Tests Build Status PyPI version PyPI - Python Version License: MIT

Asynchronous job scheduler. Using asyncio to run jobs in worker threads/processes.

Description

A job scheduler for running asynchronous (and synchronous) jobs with dependencies using asyncio. Jobs are coroutines (async def functions) with a name, and (optionally) a set of dependencies (a set of names of other jobs that must complete successfully before this job can start). The job coroutine may await the results from other jobs, schedule work to be done in a thread or subprocess, or various other things provided by the particular Context object passed to the coroutine. The job coroutines are run by a Scheduler, which control the execution of the jobs, as well as the number of concurrent threads and processes doing work. The Scheduler emits events which allow e.g. progress and statistics to be easily collected and monitored. A separate module is provided to turn Scheduler events into an interactive scheduling plot:

Example schedule plot

A job coroutine completes in one of three ways:

  • Jobs complete successfully by returning, and the returned value (if any) is known as the job result.
  • Jobs are considered to have failed if any exception propagates from its coroutine. Any job that depend on (i.e. await the result of) another job will be automatically cancelled by the scheduler if that other job fails.
  • Jobs may be cancelled, which is implented by the scheduler raising an asyncio.CancelledError inside the coroutine, and having it propagate out of the corouting.
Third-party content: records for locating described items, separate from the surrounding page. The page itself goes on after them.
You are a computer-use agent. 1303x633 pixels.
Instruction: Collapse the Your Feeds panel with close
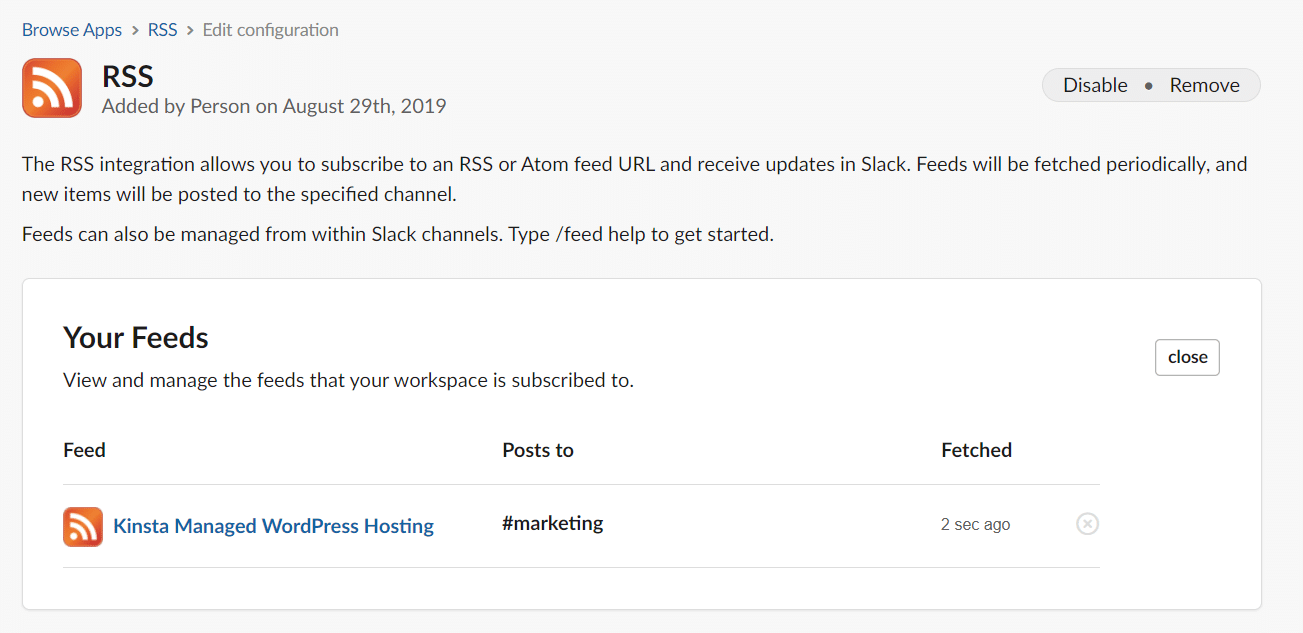click(1187, 357)
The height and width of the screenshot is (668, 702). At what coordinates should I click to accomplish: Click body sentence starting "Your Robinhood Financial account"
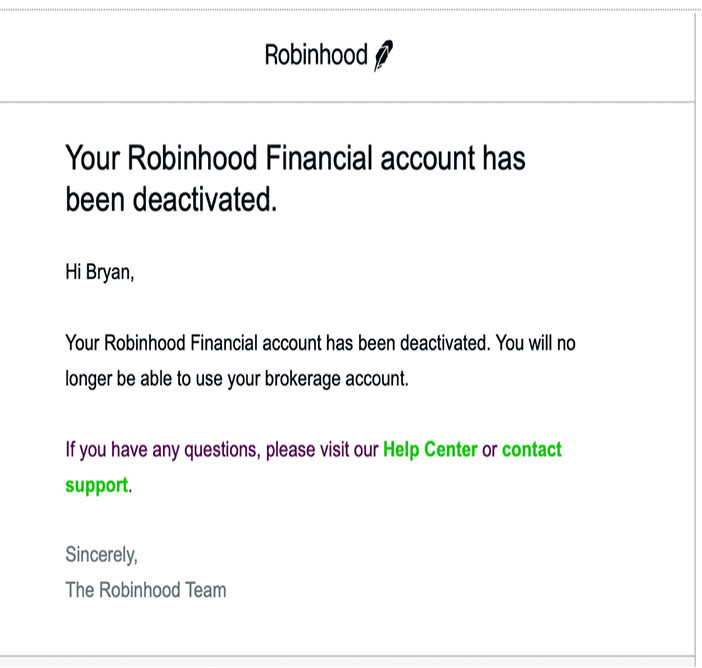320,343

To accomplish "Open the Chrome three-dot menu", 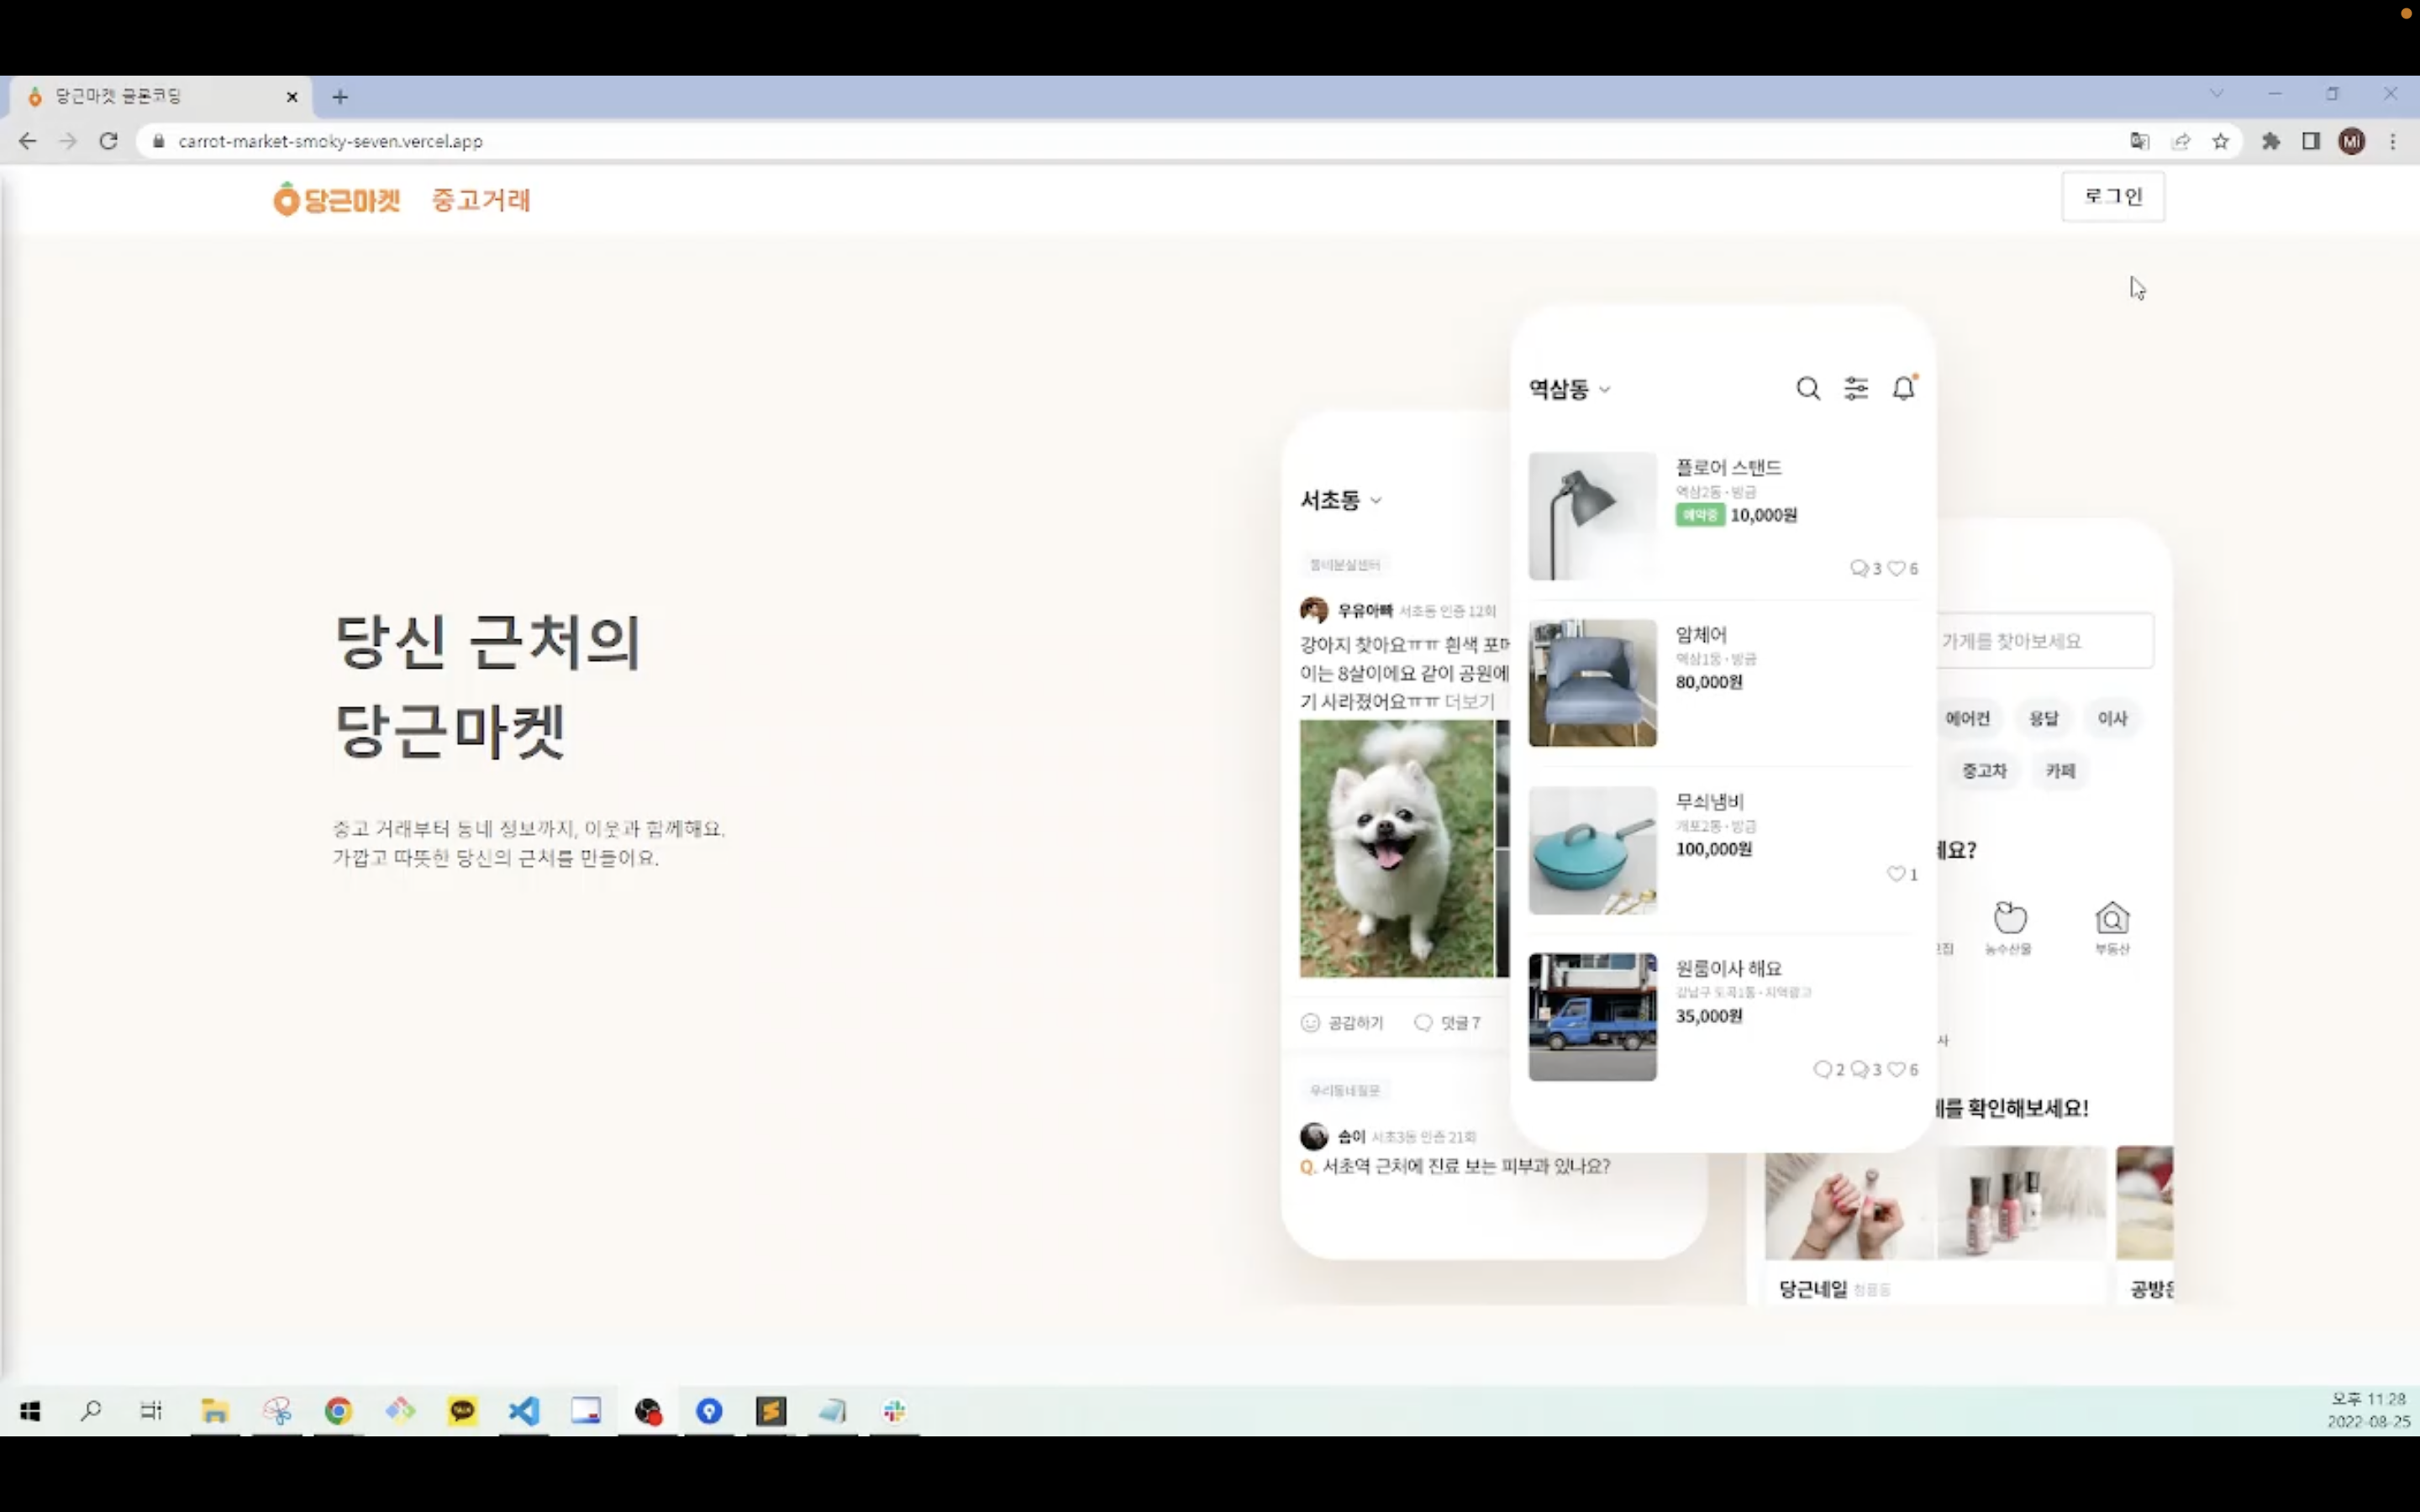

The Scheduler handles its own cancellation (e.g. Ctrl-C) by cancelling all ongoing and remaining tasks as quickly and cleanly as possible.

Usage examples

Run three simple jobs in sequence

import asyncio
from asyncjobs import Scheduler
import time


def sleep():  # Run in a worker thread by job #2 below
    print(f'{time.ctime()}: Sleep for a second')
    time.sleep(1)
    print(f'{time.ctime()}: Finished sleep')


s = Scheduler()

# Job #1 prints uptime
s.add_subprocess_job('#1', ['uptime'])

# Job #2 waits for #1 and then sleeps in a thread
s.add_thread_job('#2', sleep, deps={'#1'})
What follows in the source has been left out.